Exercise instructions:
Among the entries below, extract exactly the lines that run from the one with "Where should I click to: Click the blue" through the one with "Task: Open the Type menu", both ends included.

┄┄┄┄┄┄

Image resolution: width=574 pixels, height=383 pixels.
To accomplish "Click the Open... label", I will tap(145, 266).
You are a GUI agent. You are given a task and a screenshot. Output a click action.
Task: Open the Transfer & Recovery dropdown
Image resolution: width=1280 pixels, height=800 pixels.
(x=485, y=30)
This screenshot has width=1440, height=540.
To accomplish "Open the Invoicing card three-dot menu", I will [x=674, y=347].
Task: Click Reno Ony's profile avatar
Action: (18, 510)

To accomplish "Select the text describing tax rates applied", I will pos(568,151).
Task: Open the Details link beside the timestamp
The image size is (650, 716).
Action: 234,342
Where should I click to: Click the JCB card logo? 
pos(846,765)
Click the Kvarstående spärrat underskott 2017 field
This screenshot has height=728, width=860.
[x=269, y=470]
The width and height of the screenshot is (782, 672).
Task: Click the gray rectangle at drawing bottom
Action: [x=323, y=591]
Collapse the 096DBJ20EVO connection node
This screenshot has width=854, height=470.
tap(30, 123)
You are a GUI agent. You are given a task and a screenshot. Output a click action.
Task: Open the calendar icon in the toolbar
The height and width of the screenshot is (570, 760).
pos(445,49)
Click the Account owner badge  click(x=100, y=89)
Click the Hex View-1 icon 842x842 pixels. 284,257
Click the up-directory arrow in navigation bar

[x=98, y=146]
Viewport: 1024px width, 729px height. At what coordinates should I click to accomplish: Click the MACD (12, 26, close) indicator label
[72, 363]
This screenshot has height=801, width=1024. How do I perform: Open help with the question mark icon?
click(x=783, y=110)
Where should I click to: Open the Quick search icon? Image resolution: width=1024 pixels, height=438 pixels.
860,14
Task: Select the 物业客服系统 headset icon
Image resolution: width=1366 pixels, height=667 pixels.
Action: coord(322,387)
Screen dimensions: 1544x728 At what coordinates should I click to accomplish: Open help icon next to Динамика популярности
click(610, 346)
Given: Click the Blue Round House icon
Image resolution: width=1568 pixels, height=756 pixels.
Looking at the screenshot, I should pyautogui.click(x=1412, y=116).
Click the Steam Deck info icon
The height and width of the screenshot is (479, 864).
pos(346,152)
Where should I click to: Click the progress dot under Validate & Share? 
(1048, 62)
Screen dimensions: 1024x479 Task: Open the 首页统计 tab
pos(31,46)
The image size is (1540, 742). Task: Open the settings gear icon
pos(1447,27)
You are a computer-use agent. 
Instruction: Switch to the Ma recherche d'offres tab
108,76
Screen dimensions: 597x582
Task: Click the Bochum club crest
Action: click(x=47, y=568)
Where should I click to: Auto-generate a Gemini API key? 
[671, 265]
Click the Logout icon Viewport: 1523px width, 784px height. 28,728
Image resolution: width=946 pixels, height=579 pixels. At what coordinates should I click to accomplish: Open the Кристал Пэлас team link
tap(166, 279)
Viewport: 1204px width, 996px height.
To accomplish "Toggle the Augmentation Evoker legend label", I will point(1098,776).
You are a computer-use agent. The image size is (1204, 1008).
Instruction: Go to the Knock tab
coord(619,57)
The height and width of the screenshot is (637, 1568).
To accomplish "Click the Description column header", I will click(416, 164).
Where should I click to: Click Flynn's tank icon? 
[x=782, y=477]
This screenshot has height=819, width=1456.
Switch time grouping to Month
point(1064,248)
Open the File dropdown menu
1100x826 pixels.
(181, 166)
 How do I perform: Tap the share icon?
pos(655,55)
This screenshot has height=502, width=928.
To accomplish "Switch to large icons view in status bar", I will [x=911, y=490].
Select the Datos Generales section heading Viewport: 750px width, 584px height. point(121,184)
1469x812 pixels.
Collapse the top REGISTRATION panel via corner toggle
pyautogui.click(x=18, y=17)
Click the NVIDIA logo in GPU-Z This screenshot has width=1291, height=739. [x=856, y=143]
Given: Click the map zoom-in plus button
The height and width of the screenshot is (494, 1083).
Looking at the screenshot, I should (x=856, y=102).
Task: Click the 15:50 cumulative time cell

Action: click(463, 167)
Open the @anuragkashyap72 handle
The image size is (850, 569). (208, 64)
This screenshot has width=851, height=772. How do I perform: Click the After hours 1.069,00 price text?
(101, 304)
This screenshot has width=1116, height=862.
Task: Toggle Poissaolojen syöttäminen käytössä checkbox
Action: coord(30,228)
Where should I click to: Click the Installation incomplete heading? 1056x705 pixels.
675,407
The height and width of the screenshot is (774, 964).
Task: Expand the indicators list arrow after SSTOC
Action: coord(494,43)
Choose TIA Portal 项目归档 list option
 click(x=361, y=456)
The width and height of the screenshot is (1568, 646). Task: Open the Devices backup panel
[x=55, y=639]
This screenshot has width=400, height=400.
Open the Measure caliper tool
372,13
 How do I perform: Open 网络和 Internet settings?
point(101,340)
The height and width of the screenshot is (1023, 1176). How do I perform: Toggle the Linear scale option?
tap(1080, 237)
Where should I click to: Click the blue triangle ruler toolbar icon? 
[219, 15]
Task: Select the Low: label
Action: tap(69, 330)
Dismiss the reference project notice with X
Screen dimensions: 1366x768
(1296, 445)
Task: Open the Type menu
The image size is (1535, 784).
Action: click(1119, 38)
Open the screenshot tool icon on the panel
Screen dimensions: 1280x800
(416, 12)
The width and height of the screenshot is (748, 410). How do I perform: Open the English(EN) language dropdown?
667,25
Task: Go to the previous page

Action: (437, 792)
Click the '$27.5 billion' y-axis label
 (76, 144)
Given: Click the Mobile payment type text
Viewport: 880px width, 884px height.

┄┄┄┄┄┄

Reply to the exercise:
Where should I click to: Click the blue triangle ruler toolbar icon? 
[219, 15]
Task: Select the Low: label
Action: tap(69, 330)
Dismiss the reference project notice with X
Screen dimensions: 1366x768
(1296, 445)
Task: Open the Type menu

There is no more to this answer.